In Praise of Scepticism

Updated: Feb 19, 2021

Michael Inwood is Emeritus Fellow at Trinity College, University of Oxford. He read Classics at University College, Oxford, before his appointment as a philosophy fellow at Trinity in 1967. Professor Inwood taught at the John Locke Institute summer school in 2015.



In ordinary conversation, a philosophical approach to life is often regarded as having a calm and resigned attitude to it, especially to its difficulties. Philosophy is calm resignation.


But that isn't how teachers of philosophy, like myself, regard it. When we are introducing pupils to the subject, we ask them questions that are meant to unsettle their ordinary beliefs and arouse unease and doubt in their minds. We ask such questions as: How do you know that you are really having an interview? How do you know that you're not having a nasty dream? What makes you so sure that I am a real person and not a cleverly devised robot? Why don't you leave my room by jumping out of the window? It's much quicker than walking down the stairs and you can't really be sure that you'd come to any harm, can you? If a pupil says that he or she believes in God, I ask them why. And if they say they don't believe in God, I ask them: why not?

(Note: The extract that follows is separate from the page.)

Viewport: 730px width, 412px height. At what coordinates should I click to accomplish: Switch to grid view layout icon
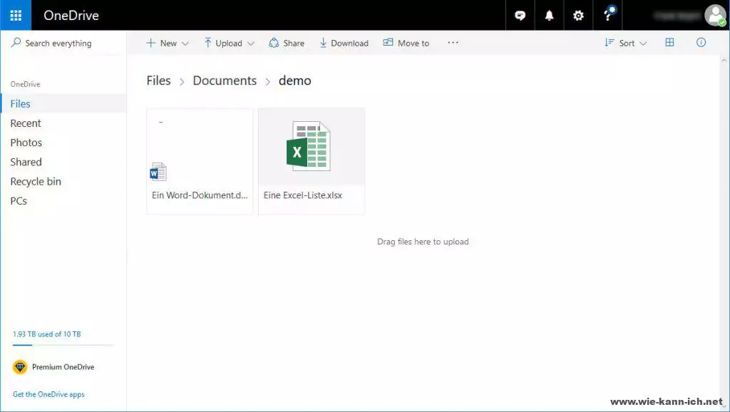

From the very beginnings of philosophy, in ancient Greece, scepticism - the challenge to a person's everyday beliefs - has been an important stimulus to philosophy. It begins with scepticism about morality. In Greece, as in all the societies we know of, there was a strong taboo on incest, on marriage and sexual relations between close relatives. Most people just take it for granted that incest is wrong and do not ask why. But philosophers did not take it for granted and did ask why. They noticed, or thought they noticed, that whereas in Greece men could not marry their sisters, in Egypt they did. What was morally wrong in Greece was apparently not morally wrong in Egypt.

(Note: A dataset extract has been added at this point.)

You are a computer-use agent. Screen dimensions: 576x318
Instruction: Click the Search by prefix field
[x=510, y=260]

There are several different responses we might make to this dilemma. First, we might argue that one side in the dispute is right and the other is just mistaken. We might argue, for example, that the Greeks were right and the Egyptians were mistaken. But how do we show that? That is where philosophy gets going in earnest. We have to argue for beliefs that are ordinarily taken for granted and accepted uncritically. As a matter of interest, one Greek philosopher, Carneades, argued in favour of incest and also of cannibalism. Another response is to say that moral rightness and wrongness are relative matters. That the Greeks and the Egyptians are both right. Incest is wrong for Greeks and not wrong for Egyptians. Cannibalism is ok for cannibals but wrong in Oxford. But that response too is unsettling. We tend to feel that some things that we regard as wrong are really wrong, full-stop, and not just wrong for us. Morality is not the same as etiquette. It doesn’t depend on where you happen to live.

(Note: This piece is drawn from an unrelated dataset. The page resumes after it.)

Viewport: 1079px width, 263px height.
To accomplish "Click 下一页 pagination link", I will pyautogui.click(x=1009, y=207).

One of the greatest of philosophers, Plato, was also inspired by moral scepticism. He did not accept it but tried to overcome it. But for the moment I'll concentrate on the scepticism rather than on attempts to overcome it.


He told the story of a man, Gyges, who caught a fish in which he found a ring. When he put the ring on his finger, he discovered that it made him invisible. He decided to use this gift to his own advantage and he went into the king's palace, murdered the king, married the queen and made himself king instead. Plato, of course, thinks he shouldn’t have done this, and so do we. But why do we believe this? What reason did Gyges have for acting otherwise, if he served his own best interests by doing what he did? When I taught Plato's Republic to students I often asked them what they would do if they had a ring like Gyges's. Most of them were not as ambitious as Gyges and said that they would do nothing more than sneak into the girls' changing rooms or try to find out the questions on their examination papers in advance. What would you do if you had such a ring?


One of the techniques that philosophers often use in order to express their scepticism is to ask you what you mean by some word that you use. If you use a word such as 'dialectical' or 'imperialism', or even 'philosophy', in an interview, the chances are that the interviewer will ask you what you mean by it. This is very disconcerting, because unless you consulted a dictionary before the interview, you are unlikely to have a ready reply, and when you come to think about it, you find that you don’t have any clear idea of what you did mean. Plato's teacher, Socrates, often uses this technique in the dialogues that Plato wrote about him. If someone says to Socrates that he teaches, say, virtue, Socrates asks him what he means by virtue or what is virtue, and when the other gives some reply to this question, Socrates goes on to show that what he has said is open to various objections.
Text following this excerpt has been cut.